Semplificando, molto, a partire dalla mia esperienza alquanto lunga e complessa, direi che cotali atteggiamenti sono da subito presenti nel processo di scrittura primaria e, a maggior ragione, quando esso abbia a che fare con una prassi già latamente traduttiva, o traduzione-scrittura che dir si voglia. Come, sia ammesso tra parentesi, in concreto quasi tutte le produzioni letterarie contemporanee, dal momento cosiddetto post-moderno in poi. La mia traduttrice, studiosa di letterature transnazionali, ne è, credo, convinta quanto e più di me. Ora, il pericolo, da un lato, sta nel moltiplicare le più svariate “varianti”, fino all’impossibilità di giungere in porto, licenziando alfine un testo “definitivo”; dall’altro, in quello di perdersi fra infinite correzioni e ripensamenti e riscritture fino a sprofondare nell’abisso senza fondo dell’illusione di equivalenza perfetta, o perfettamente adeguata all’idea pura di Testo in una lingua incorruttibile (la gramatica dantesca, la Reine Sprache benjaminiana).

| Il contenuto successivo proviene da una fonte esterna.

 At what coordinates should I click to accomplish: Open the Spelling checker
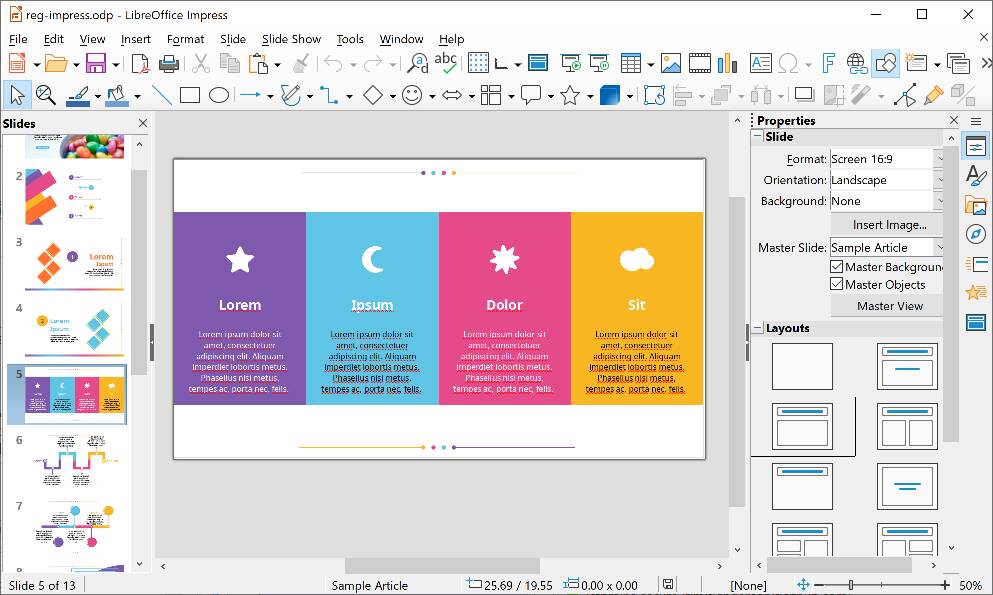[x=444, y=61]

Il quale ideale, come una volta si pensava fossero i testi sacri, a cominciare dalla Bibbia, risulterebbe purtroppo non solo inarrivabile ma alla lettera intraducibile. Ed eccoci daccapo. Tradurre-scrivere rimane pur sempre opera di compromissione; tutto sta nel non trasformarla in tradimento.


La motivazione del Premio Ceppo scritta da Paolo Fabrizio Iacuzzi

(in arrivo)


Chi è Jean-Charles Vegliante

Jean-Charles Vegliante (Roma 1947) vive a Parigi. Già ordinario presso la Sorbonne Nouvelle (Paris3), è autore dell’ormai classico D’écrire la traduction (PSN,1996-2000). Ha tradotto La Commedia di Dante (Gallimard, 2012-14), le Canzoni di Leopardi (in collaborazione, 2014), Giovanni Pascoli, L’impensé la poésie (scelta con saggio, Mimésis, 2018). E inoltre D’Annunzio, Montale, e poeti del secondo dopoguerra come Fortini, Raboni, Amelia Rosselli, Mario Benedetti, De Signoribus…; e, in italiano, F. Ponge, Ph. Denis, F. Muir e altri. Una sua antologia della poesia italiana (con alcuni testi dialettali) esce a puntate sul sito «Recours au Poème». Ha pubblicato le raccolte Rien commun (Belin, 2000), Nel lutto della luce / Le deuil de lumière (Einaudi, 2004, trad. G. Raboni,), Urbanités (Lavoir Saint-Martin, 2015), Pensiero del niente (Stampa2009, 2016, trad. F. Piemontese), Où nul ne veut se tenir (Bruxelles, La Lettre volée, 2017, distinto dall’Académie française), Trois cahiers avec une chanson (Atelier du grand tétras, 2020) et Fragments de la chasse au trésor (Tarabuste, 2021, prosa con poesie e immagini).